The section “Chimes of Silence” is central to the book and to Soyinka’s witnessing the death of five fellow prisoners. “The Processional” details the hanging of these men, whose “hands are closed on emptiness.” Soyinka, shut in his cell, able to see only through a small chink in the door, is there for the men, “Pall-bearer to hereafter.” Like other poets, he is a recorder of their deaths and must live to reanimate these men through his words.

Ogun Abibiman

Ogun Abibiman was inspired by the acts of Samora Machel, president of Mozambique who stood against the minority white regime of Rhodesia (now Zimbabwe) before the war of liberation. Ogun is the Yoruban god, and Abibiman stands for “the Black (Abibi) Nation (man), the land of the Black People.” In the first section, Ogun leads his people to battle to destroy white racist power in southern Africa. The second section shifts from the gods’ involvement to that of the Zulu king, Shaka, a warlord who never lost a battle. Together Ogun and Shaka lead black Africans against the colonial regimes in southern Africa. The final section affirms that war is not to promote vengeance or hate, but to create justice and hope for long-oppressed people.
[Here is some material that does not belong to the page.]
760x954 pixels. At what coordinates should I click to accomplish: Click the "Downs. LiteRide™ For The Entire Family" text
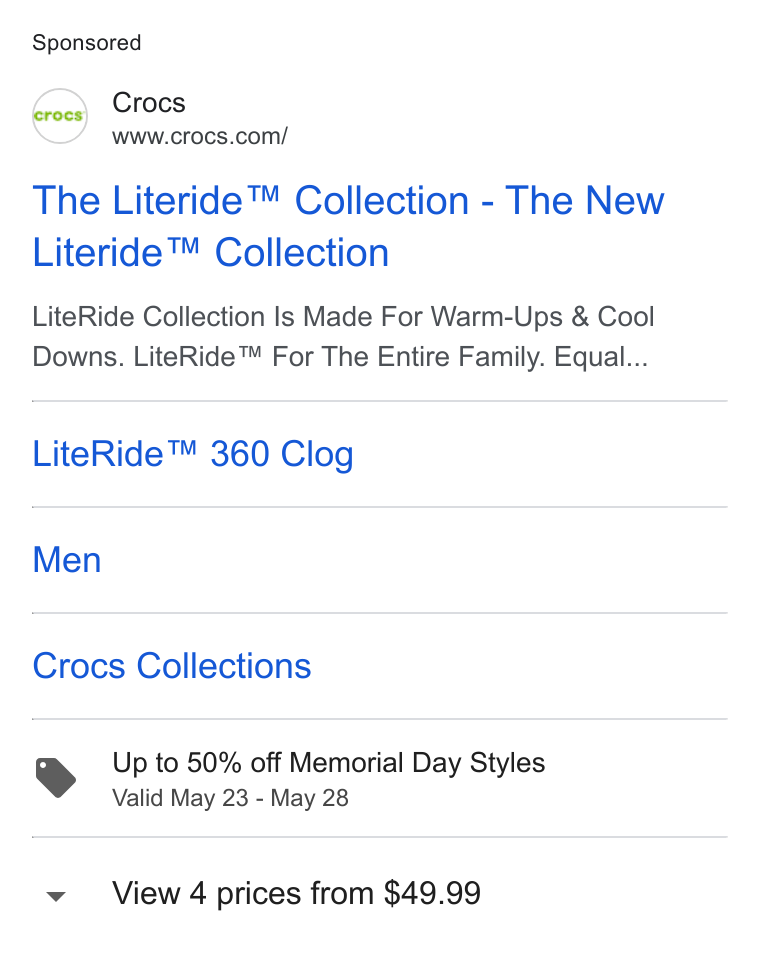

Mandela’s Earth, and Other Poems

Mandela’s Earth, and Other Poems contains poems expressing Soyinka’s continuing concerns: the abuse of power in postcolonial Africa, the continuation of poverty and atrocities, and the persistence of hope. The first section focuses on Nelson Mandela and his long imprisonment. Soyinka marvels at Mandela’s strength and questions whether he is more a symbol than a man. The fourth section, “New York, U.S.A.,” takes the form of a travelogue, as the poet travels though the airport and is faced with the reality of racism, rigid immigration controls, and lurid but deceptive advertising. Soyinka compares American society with that of the ancient Roman Empire and details the corruption of the American Dream through references to the Ku Klux Klan, genocide, slavery, and capitalism. Poems range from a discussion of the trivialization of events in “The Most Expensive Anchorman in U.S.A” to the life of the junkie in “Columbia Circle, N.Y.”
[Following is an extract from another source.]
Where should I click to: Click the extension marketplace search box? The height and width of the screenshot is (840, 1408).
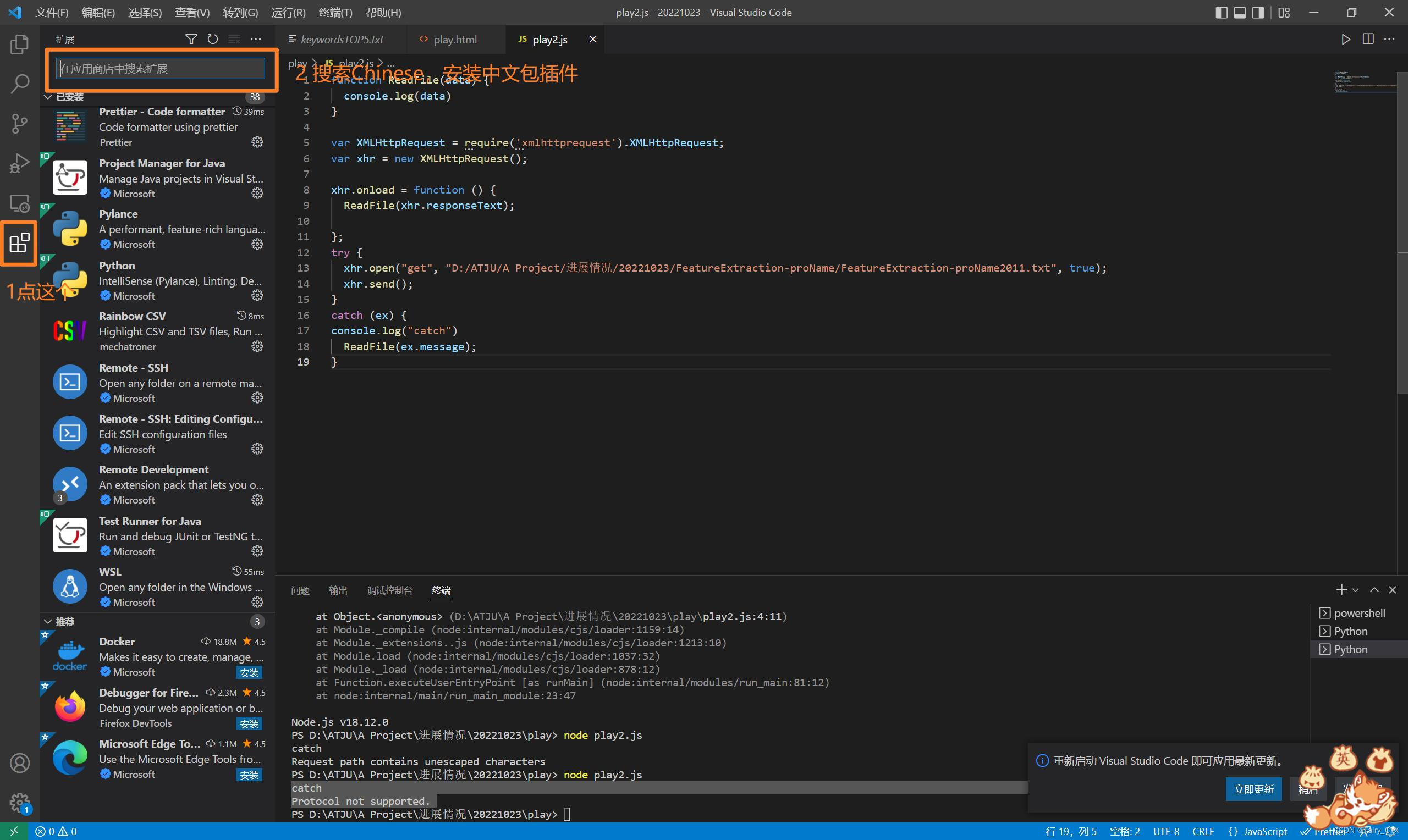tap(160, 69)
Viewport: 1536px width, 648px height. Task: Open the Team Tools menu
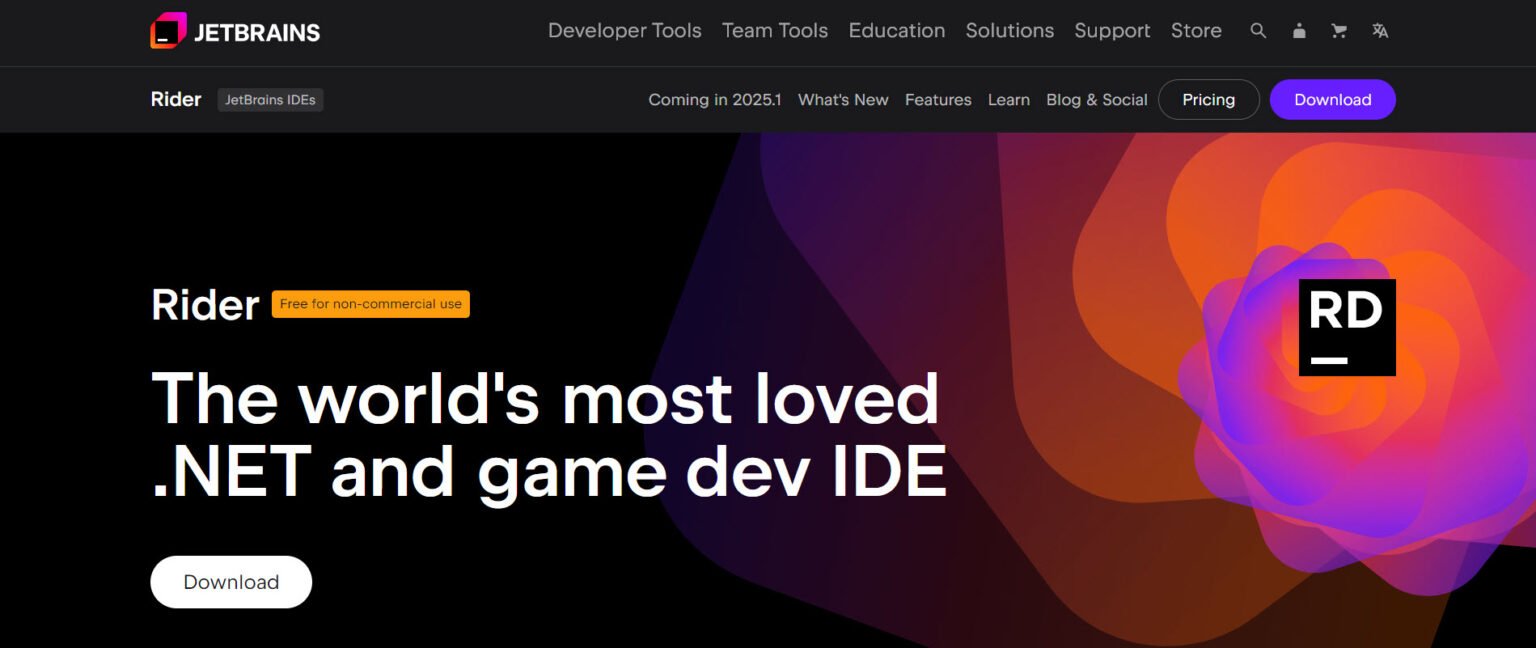(774, 31)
Samarkand and Other Markets I Have Known

Samarkand and Other Markets I Have Known includes poems of mourning as well as outrage, and beneath the satire is a persistent sadness as Soyinka comments on the situation in Nigeria. Poems in the first section, “Outsiders,” protest Nigerian dictator Sani Abacha. The Abacha regime (1993-1998) was responsible for the hanging of world-famous writer Ken Saro-Wiwa and eight other activists. The book also reflects on Nigeria’s return to Islamic fundamentalism. “Elegy for the Nation” states that “our nation is not dead, not clinically/ Yet.” Soyinka writes about the past, when “our gazes roamed the land, godlike,” but the past is dead, and “hate clerics” evoke the “murdering tyranny of Creed.” He describes a “cairn of stones” in the public square, ready for “a female scapegoat” to be sacrificed to keep woman “obedient to the laws of man.” “Vain Ransom” is a memorial for African victims of the 1998 al-Qaeda bombings. Soyinka comments that the “price their forebears paid” was not enough, reflecting back to those sold into slavery, the “manhood of a continent/ Lost to white knives in a Brave New World.” This, according to Soyinka is not enough, and the “rage of blood” continues.